English poet, essayist and playwright

Mary Latter (1725 – 28 March 1777) was an English poet, essayist and playwright of the 18th century.

==Biography==
Mary Latter, the daughter of a country attorney, was born at Henley-on-Thames in 1725. She settled in Reading, Berkshire, where her mother, a milliner, died in 1748.

Her income was quite low, and she indulged a propensity for witty and satiric poetry, winning at least one comparison with Swift. Among her early attempts were some verses which were descriptive of the persons and characters of several ladies in Reading, which she thought was proper to disown in a rhymed advertisement inserted in the Reading Mercury, 17 November 1740. In 1759, she published, by subscription – The Miscellaneous Works, in Prose and Verse, of Mrs. Mary Latter, in three parts, consisting respectively of epistolary correspondence, poems, and soliloquies, and (part iii.) a sort of prose poem, prompted by a perusal of Edward Young's Night Thoughts, and entitled A Retrospective View of Indigence, or the Danger of Spiritual Poverty. A short appendix deals with temporal poverty, and describes the writer as a resident who is "not very far from the market-place, immersed in business and in debt; sometimes madly hoping to gain a competency; sometimes justly fearing dungeons and distress". The work is inscribed to Mrs. Loveday – wife of John Loveday, antiquarian of Caversham.

In 1763, she published a tragedy entitled The Siege of Jerusalem by Titus Vespasian, to which was prefixed An Essay on the Mystery and Mischiefs of Stagecraft. The play had previously been accepted by John Rich, the owner of the Theatre Royal at Covent Garden, who took Latter under his protection, desiring her "to remain in his house in order, as he kindly said, that by frequenting the theatre she might improve in the knowledge of it". Rich died before the play could be produced, but it was subsequently performed at Reading (1768) and proved a failure.

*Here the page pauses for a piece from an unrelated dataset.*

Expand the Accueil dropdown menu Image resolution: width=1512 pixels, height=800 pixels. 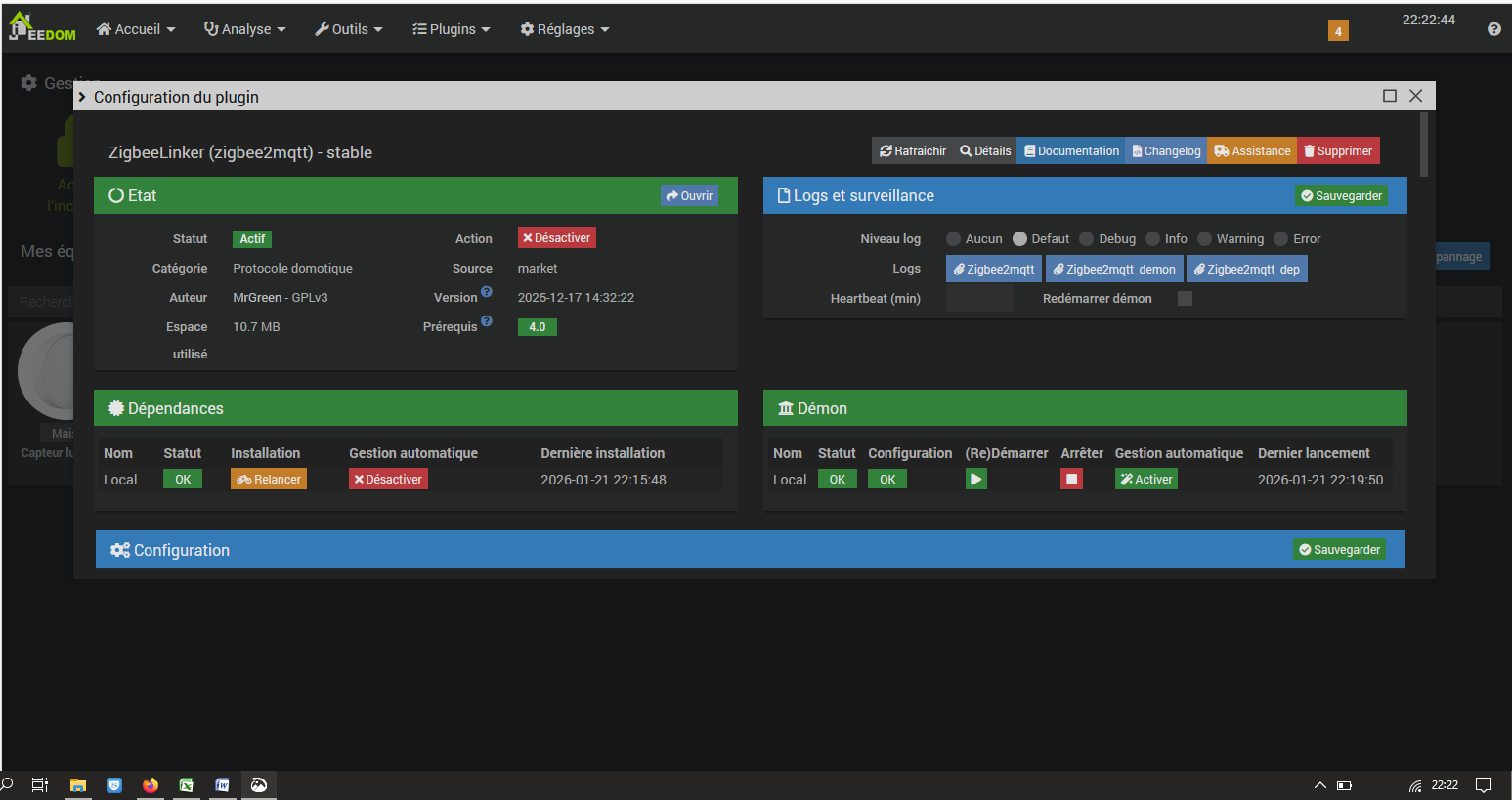point(136,29)
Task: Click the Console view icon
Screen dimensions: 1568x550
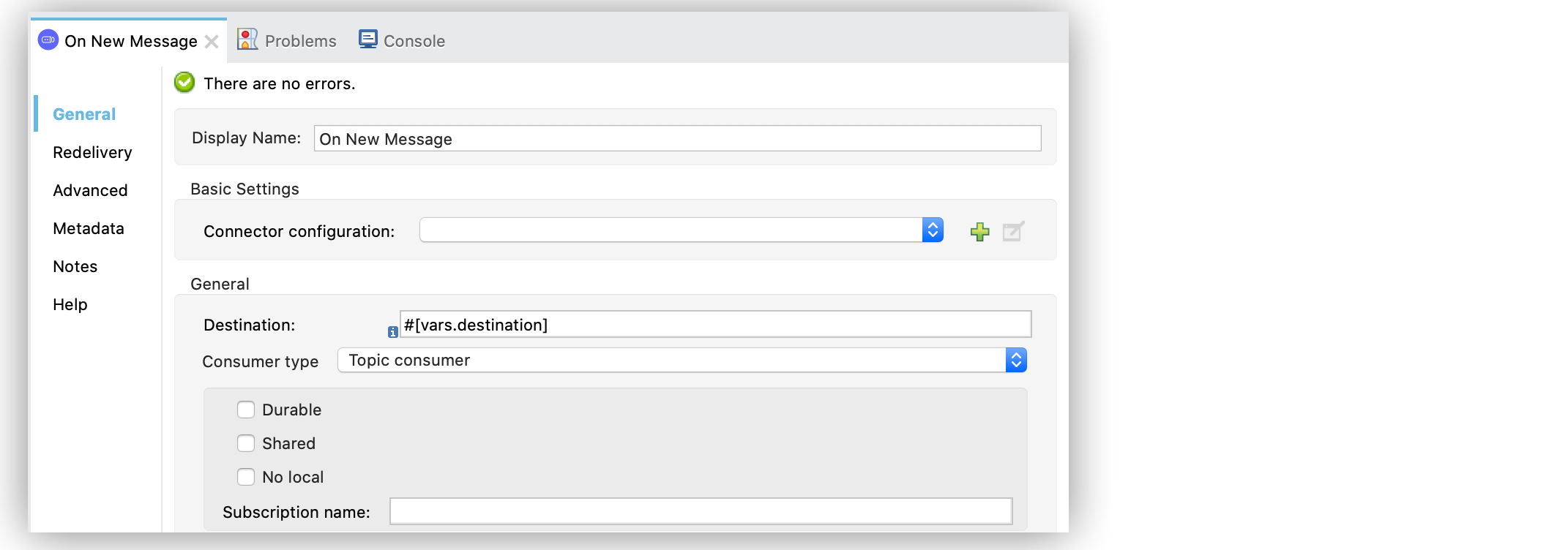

She died in Reading on 28 March 1777 and was buried in the churchyard of St. Lawrence in that town. Sage notes, especially, her perseverance in continuing to write despite economic hardship.

==Works==
In addition to the works noted above, Mrs. Latter wrote:
1. A Miscellaneous Poetical Essay in three parts, 1761, 8vo.
2. A Lyric Ode on the Birth of the Prince of Wales, 1763, 8vo.
3. Liberty and Interest: a Burlesque Poem on the Present Times, London, 1764, 4to
4. Pro and Con, or the Opinionists, an ancient fragment, 1771, 8vo.